EXERCISE:
Print out each record, keeping it identical to the original.

Dataset excerpts
>>>

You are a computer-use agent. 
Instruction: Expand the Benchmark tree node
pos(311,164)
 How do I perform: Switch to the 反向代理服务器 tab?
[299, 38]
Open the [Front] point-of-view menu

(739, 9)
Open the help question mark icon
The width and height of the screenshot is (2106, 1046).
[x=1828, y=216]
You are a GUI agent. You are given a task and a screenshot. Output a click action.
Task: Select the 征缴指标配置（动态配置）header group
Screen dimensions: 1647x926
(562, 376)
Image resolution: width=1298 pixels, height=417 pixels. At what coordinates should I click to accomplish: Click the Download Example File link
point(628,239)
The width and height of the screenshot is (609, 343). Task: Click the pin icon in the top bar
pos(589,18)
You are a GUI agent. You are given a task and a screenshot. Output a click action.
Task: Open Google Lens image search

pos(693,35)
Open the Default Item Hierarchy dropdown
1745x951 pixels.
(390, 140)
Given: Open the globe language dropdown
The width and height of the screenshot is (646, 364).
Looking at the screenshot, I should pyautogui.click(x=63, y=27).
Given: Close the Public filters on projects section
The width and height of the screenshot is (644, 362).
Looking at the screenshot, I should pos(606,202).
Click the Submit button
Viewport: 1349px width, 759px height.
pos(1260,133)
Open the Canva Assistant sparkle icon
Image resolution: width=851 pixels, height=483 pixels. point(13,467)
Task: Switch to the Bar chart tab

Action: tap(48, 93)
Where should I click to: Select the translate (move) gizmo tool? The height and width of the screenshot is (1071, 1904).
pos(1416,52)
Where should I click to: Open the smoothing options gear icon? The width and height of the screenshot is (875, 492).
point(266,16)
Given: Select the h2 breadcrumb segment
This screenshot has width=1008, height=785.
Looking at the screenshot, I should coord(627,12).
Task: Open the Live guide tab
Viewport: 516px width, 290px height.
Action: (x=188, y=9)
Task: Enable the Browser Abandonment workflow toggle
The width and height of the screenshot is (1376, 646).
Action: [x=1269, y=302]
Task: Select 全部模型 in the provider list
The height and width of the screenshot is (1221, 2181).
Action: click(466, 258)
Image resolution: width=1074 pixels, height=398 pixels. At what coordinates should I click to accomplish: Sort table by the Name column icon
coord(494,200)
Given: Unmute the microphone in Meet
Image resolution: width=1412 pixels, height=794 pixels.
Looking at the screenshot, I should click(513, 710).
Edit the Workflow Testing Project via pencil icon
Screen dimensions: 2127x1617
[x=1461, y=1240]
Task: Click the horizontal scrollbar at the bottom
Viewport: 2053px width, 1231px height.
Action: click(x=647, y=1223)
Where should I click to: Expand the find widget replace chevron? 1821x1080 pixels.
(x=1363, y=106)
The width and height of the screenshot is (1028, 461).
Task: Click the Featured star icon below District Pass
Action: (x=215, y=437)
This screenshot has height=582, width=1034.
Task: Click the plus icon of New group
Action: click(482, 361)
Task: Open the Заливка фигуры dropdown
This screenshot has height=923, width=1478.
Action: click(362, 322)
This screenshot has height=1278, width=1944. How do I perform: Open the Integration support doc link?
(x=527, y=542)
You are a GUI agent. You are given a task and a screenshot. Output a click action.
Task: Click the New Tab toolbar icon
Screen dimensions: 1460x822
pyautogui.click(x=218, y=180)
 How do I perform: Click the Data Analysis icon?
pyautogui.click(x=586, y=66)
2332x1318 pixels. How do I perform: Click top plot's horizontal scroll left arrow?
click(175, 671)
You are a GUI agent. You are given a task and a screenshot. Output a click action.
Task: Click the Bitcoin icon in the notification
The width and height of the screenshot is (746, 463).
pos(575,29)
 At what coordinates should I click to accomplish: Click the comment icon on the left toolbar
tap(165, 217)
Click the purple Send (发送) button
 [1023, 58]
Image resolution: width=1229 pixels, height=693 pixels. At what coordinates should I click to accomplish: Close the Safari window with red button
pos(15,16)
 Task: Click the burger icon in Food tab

<<<

REPLY:
You are a computer-use agent. 
Instruction: Expand the Benchmark tree node
pos(311,164)
 How do I perform: Switch to the 反向代理服务器 tab?
[299, 38]
Open the [Front] point-of-view menu

(739, 9)
Open the help question mark icon
The width and height of the screenshot is (2106, 1046).
[x=1828, y=216]
You are a GUI agent. You are given a task and a screenshot. Output a click action.
Task: Select the 征缴指标配置（动态配置）header group
Screen dimensions: 1647x926
(562, 376)
Image resolution: width=1298 pixels, height=417 pixels. At what coordinates should I click to accomplish: Click the Download Example File link
point(628,239)
The width and height of the screenshot is (609, 343). Task: Click the pin icon in the top bar
pos(589,18)
You are a GUI agent. You are given a task and a screenshot. Output a click action.
Task: Open Google Lens image search

pos(693,35)
Open the Default Item Hierarchy dropdown
1745x951 pixels.
(390, 140)
Given: Open the globe language dropdown
The width and height of the screenshot is (646, 364).
Looking at the screenshot, I should pyautogui.click(x=63, y=27).
Given: Close the Public filters on projects section
The width and height of the screenshot is (644, 362).
Looking at the screenshot, I should pos(606,202).
Click the Submit button
Viewport: 1349px width, 759px height.
pos(1260,133)
Open the Canva Assistant sparkle icon
Image resolution: width=851 pixels, height=483 pixels. point(13,467)
Task: Switch to the Bar chart tab

Action: tap(48, 93)
Where should I click to: Select the translate (move) gizmo tool? The height and width of the screenshot is (1071, 1904).
pos(1416,52)
Where should I click to: Open the smoothing options gear icon? The width and height of the screenshot is (875, 492).
point(266,16)
Given: Select the h2 breadcrumb segment
This screenshot has width=1008, height=785.
Looking at the screenshot, I should coord(627,12).
Task: Open the Live guide tab
Viewport: 516px width, 290px height.
Action: (x=188, y=9)
Task: Enable the Browser Abandonment workflow toggle
The width and height of the screenshot is (1376, 646).
Action: [x=1269, y=302]
Task: Select 全部模型 in the provider list
The height and width of the screenshot is (1221, 2181).
Action: click(466, 258)
Image resolution: width=1074 pixels, height=398 pixels. At what coordinates should I click to accomplish: Sort table by the Name column icon
coord(494,200)
Given: Unmute the microphone in Meet
Image resolution: width=1412 pixels, height=794 pixels.
Looking at the screenshot, I should click(513, 710).
Edit the Workflow Testing Project via pencil icon
Screen dimensions: 2127x1617
[x=1461, y=1240]
Task: Click the horizontal scrollbar at the bottom
Viewport: 2053px width, 1231px height.
Action: click(x=647, y=1223)
Where should I click to: Expand the find widget replace chevron? 1821x1080 pixels.
(x=1363, y=106)
The width and height of the screenshot is (1028, 461).
Task: Click the Featured star icon below District Pass
Action: (x=215, y=437)
This screenshot has height=582, width=1034.
Task: Click the plus icon of New group
Action: click(482, 361)
Task: Open the Заливка фигуры dropdown
This screenshot has height=923, width=1478.
Action: click(362, 322)
This screenshot has height=1278, width=1944. How do I perform: Open the Integration support doc link?
(x=527, y=542)
You are a GUI agent. You are given a task and a screenshot. Output a click action.
Task: Click the New Tab toolbar icon
Screen dimensions: 1460x822
pyautogui.click(x=218, y=180)
 How do I perform: Click the Data Analysis icon?
pyautogui.click(x=586, y=66)
2332x1318 pixels. How do I perform: Click top plot's horizontal scroll left arrow?
click(175, 671)
You are a GUI agent. You are given a task and a screenshot. Output a click action.
Task: Click the Bitcoin icon in the notification
The width and height of the screenshot is (746, 463).
pos(575,29)
 At what coordinates should I click to accomplish: Click the comment icon on the left toolbar
tap(165, 217)
Click the purple Send (发送) button
 [1023, 58]
Image resolution: width=1229 pixels, height=693 pixels. At what coordinates should I click to accomplish: Close the Safari window with red button
pos(15,16)
 Task: Click the burger icon in Food tab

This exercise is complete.